OCaml non orthogonal featrures (was Simplification of OCaml as a design goal?)

octachron · July 21, 2022, 8:47am

There is a distinct computer science course (https://prepas.org/index.php?document=70 and https://prepas.org/index.php?document=73) which is mandatory in the MPI curriculum and an option in the MP one.

Chet_Murthy · July 21, 2022, 8:55am

It’s a funny thing: once upon a time I would have read that syllabus and thought: “as it should be!” But after 27yr in industry, I think:

Where is the numerical computing? the simulation? probability and statistics on the computer ?

For anyone who enters any science other than compsci, sure, they’ve learned a level of programming that they might use every few months or years. But they’ve learned nothing of the most important use of computers in their field.
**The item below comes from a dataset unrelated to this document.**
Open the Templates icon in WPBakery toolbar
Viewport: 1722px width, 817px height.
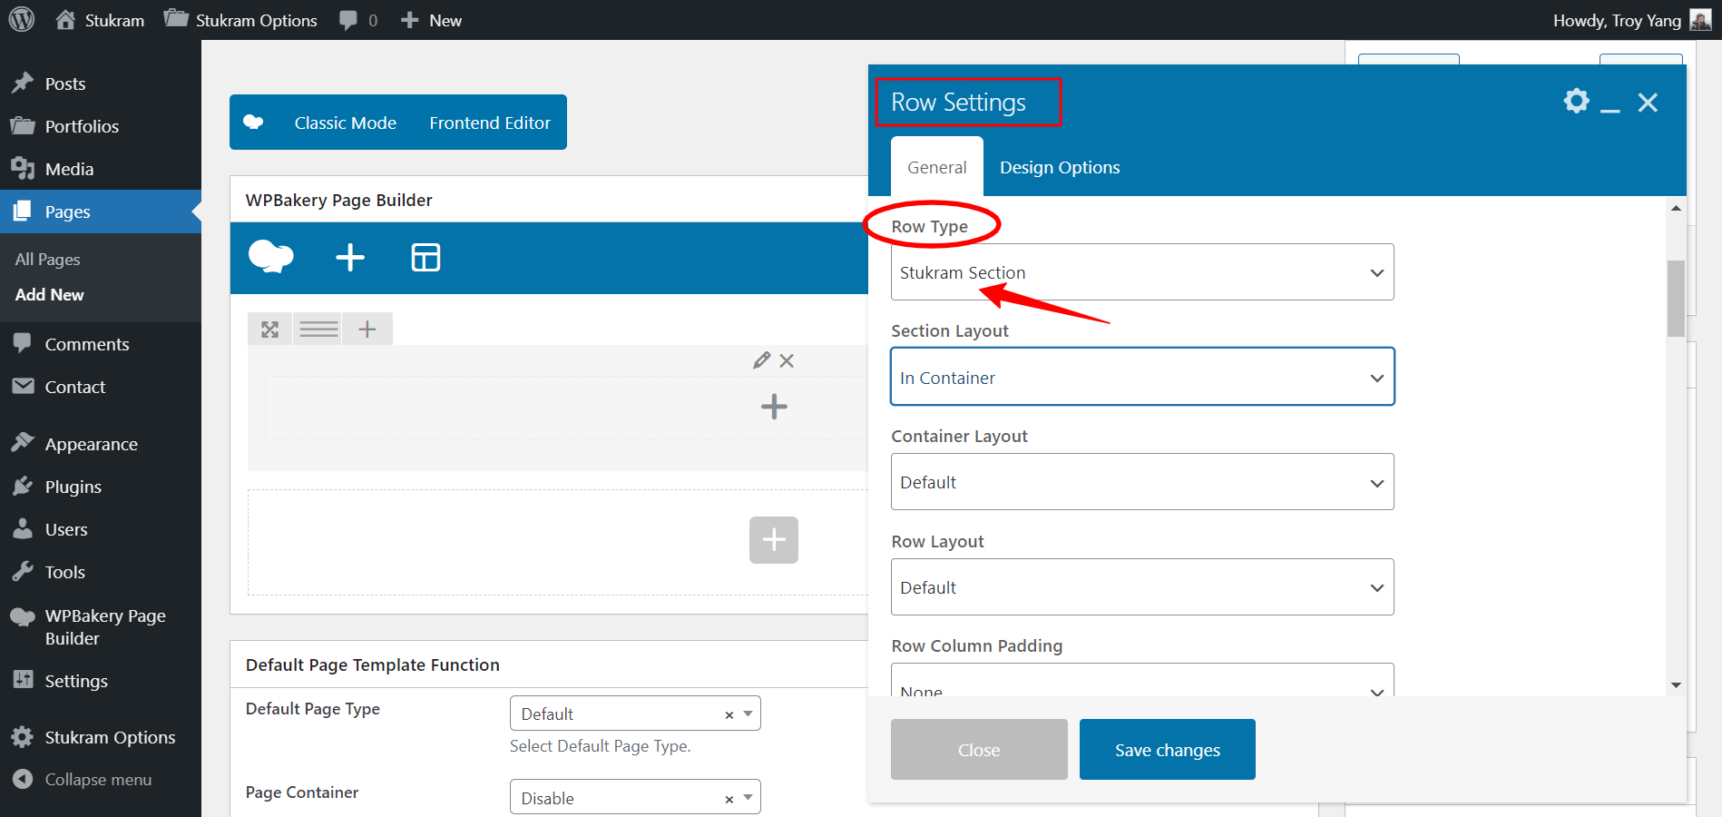pyautogui.click(x=426, y=258)
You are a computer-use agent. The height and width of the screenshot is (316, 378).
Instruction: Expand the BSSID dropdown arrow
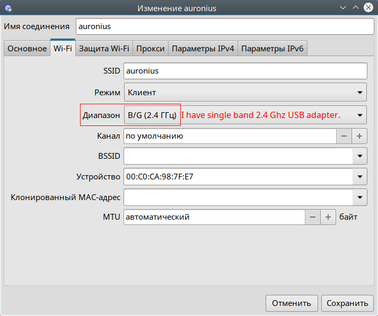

I’m guessing that there are other classes where physicists-to-be learn about these things.

octachron · July 21, 2022, 9:05am

My experience (some 15 years ago) is that physicists often have a one programming course (either in C or python) , have a few lectures on numerical mathematics for physics, and then learn to implement those algorithms on the job during their internship or Phd in whatever language that has been used previously in their laboratory. Typically, I have written physics collaborative code in Fortran, C++, Igor, Matlab, C, Mathematica, and Charm++.

bluddy · July 21, 2022, 11:00am

Most of the advantages of python and other popular languages come from having a strong ecosystem. In this sense, it’s a circular argument: a strong ecosystem results in more users, and more users allow for a stronger ecosystem.

At the same time, a dynamic language like python is very easy to use: you need no compilation and the syntax is so minimal, that non-computer scientists can easily grasp it. A clean syntax encourages experimentation, because the code becomes centered on the application rather than the syntactic peculiarities of the language.

Additionally, the strengths of strong typing tend not to bear out in small experiments and bits of code you write in university. They’re particularly helpful for long-term maintenance and large codebases.

mobileink · July 21, 2022, 12:20pm

That would do a disservice to your students. Tuples and records are different kinds of things. Tuples are ordered, records are not. The indices into a tuple are not field names. It would be a fundamental error to treat them as “numerical labels” of fields.

I don’t see how that is possible even in theory. Records and modules are not just different types, they live in different type systems. There is no way that I can see to use the same constructor syntax for both without erasing the difference.

Same objection.

Gregg

yawaramin · July 21, 2022, 1:24pm

I feel like the industry perspective is missing from this proposal. In industry the issue we face is maintenance of legacy (read: revenue-generating) codebases in the face of business pressure to constantly deliver new features and ecosystem pressure to constantly break old code via updates, security issues, etc.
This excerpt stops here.